Nearly half of all American voters are going to have backed a loser. Some of them fully believe that this is the most important election in decades.
They are correct that this election is very important. Critical decisions about public policy will flow from the election results we learn about tomorrow night.
I don’t want to minimize the importance of the election at all.
But I also want to tell the losing side, in advance, to cheer up a bit.
In the immediate future, unless the polls are wildly wrong, Congress will remain divided. At the very least, neither party is getting to 60 votes in the Senate. That means that most policy choices in the next two years, and likely the two after that, will be compromises. Again, it matters quite a bit whether those compromises lean strongly toward what Democrats want or toward what Republicans want; as I said, I don’t want to minimize the importance of the election. Recall, however, that Republicans didn’t get all they wanted from 2002 through 2006, while Democrats didn’t get all they wanted in 2009 and 2010. But, yeah, what’s going to happen in the immediate aftermath should be cause for some unhappiness if you’re on the losing side.
But that’s about it. You’re also going to hear a lot of triumphant talk from the winners that this proves that they have an enduring majority. If Mitt Romney gets a surprising win, you’ll hear a lot about how the combination of the 2010 landslide and then a rejection of Barack Obama for reelection proves that his 2008 victory was a fluke, and that the natural Republican majority in the nation has reasserted itself. On the other hand, if Obama wins, even by a small margin, Democrats will point out that this marks the fifth of six presidential elections in which the Democratic candidate won the national vote plurality, and that future demographics make future Republican victories even more difficult.
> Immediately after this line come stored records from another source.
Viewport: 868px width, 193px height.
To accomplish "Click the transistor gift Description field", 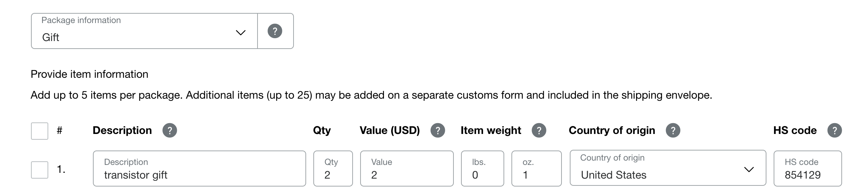I will tap(200, 169).
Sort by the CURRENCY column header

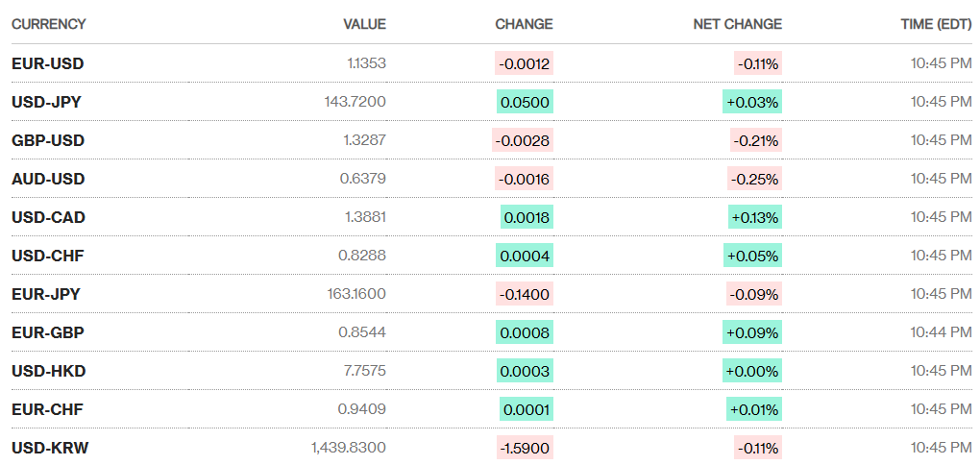[48, 24]
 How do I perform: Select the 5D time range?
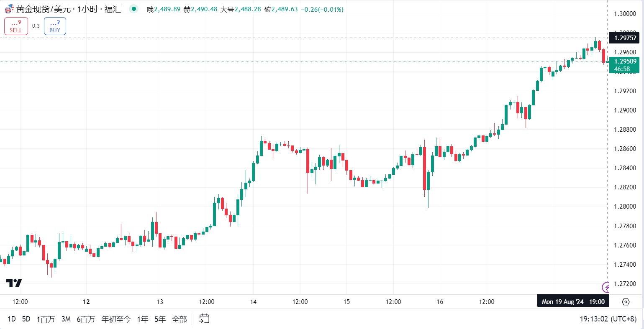[26, 319]
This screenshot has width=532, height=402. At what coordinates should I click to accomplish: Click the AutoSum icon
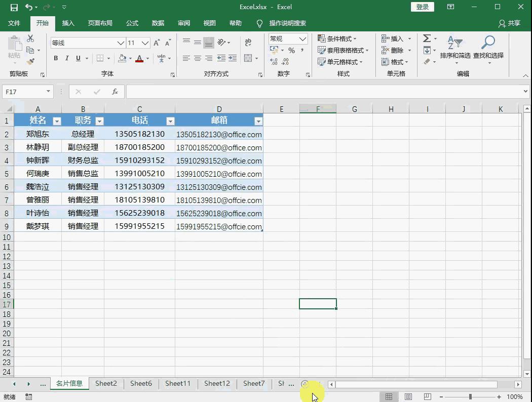point(428,38)
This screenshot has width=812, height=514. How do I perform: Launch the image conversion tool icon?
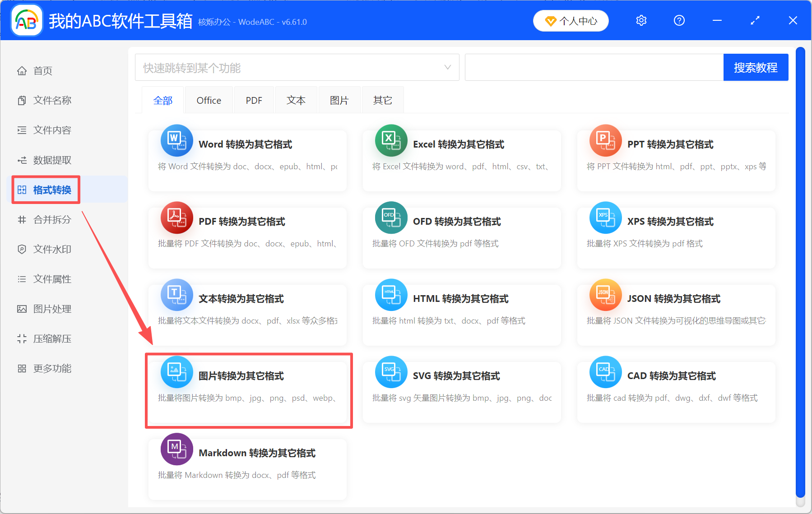pyautogui.click(x=176, y=372)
If you’re on the losing side, I have an important message for you: It’s all bunk. If the parties aren’t at dead-even parity right now, they’re close enough that little pushes one way or another will make up for it. Another recession, a poorly planned overseas adventure, even a lousy candidate, and we could easily see a landslide in the other direction next time around — starting with midterms just two years from now.
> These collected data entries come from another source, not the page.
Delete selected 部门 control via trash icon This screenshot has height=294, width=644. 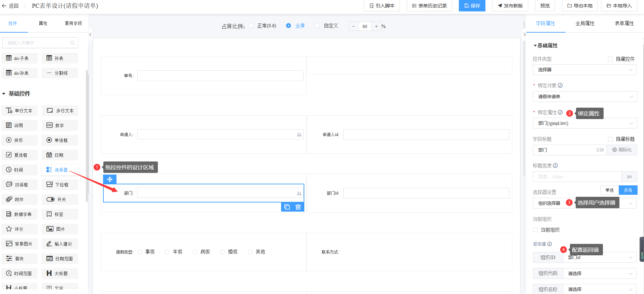(x=298, y=207)
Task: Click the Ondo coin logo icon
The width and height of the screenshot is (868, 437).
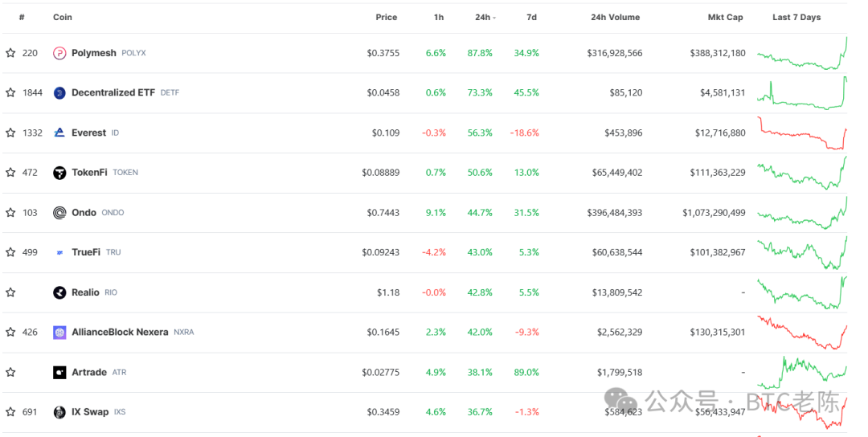Action: click(59, 213)
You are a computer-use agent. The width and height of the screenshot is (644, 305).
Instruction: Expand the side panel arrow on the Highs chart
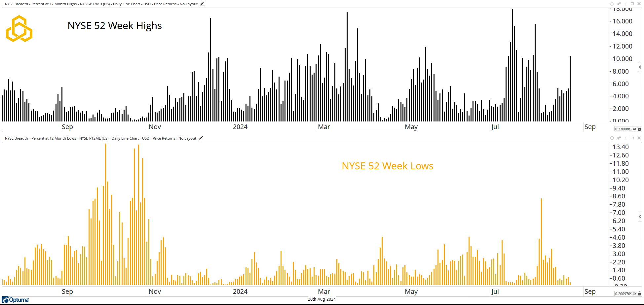coord(640,67)
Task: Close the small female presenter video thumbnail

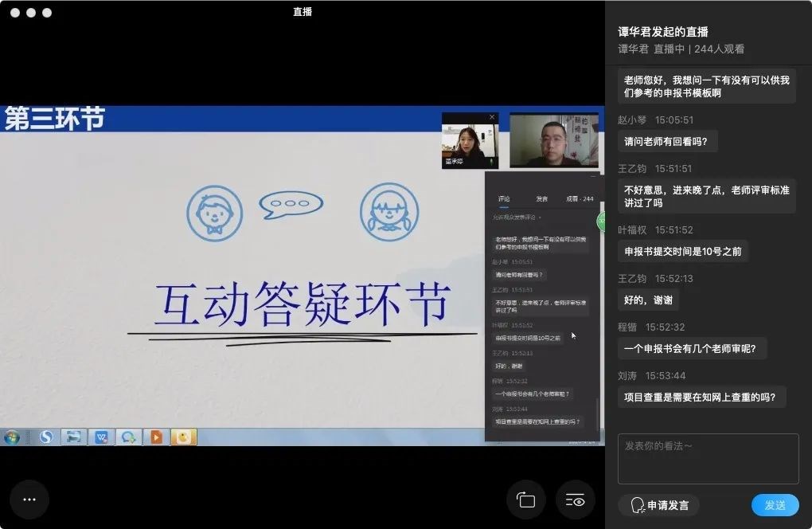Action: (x=492, y=117)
There are no permanent majorities in U.S. politics. There aren’t even long-term majorities, for the most part. If you’ve fought hard for the losing side, take a few weeks or a few months off, and then start working for the next cycle; midterms will be coming soon, and the presidential nomination battle is, for better or worse, already underway. Stay involved. Democracy hurts when you lose, but there’s always another fight worth having.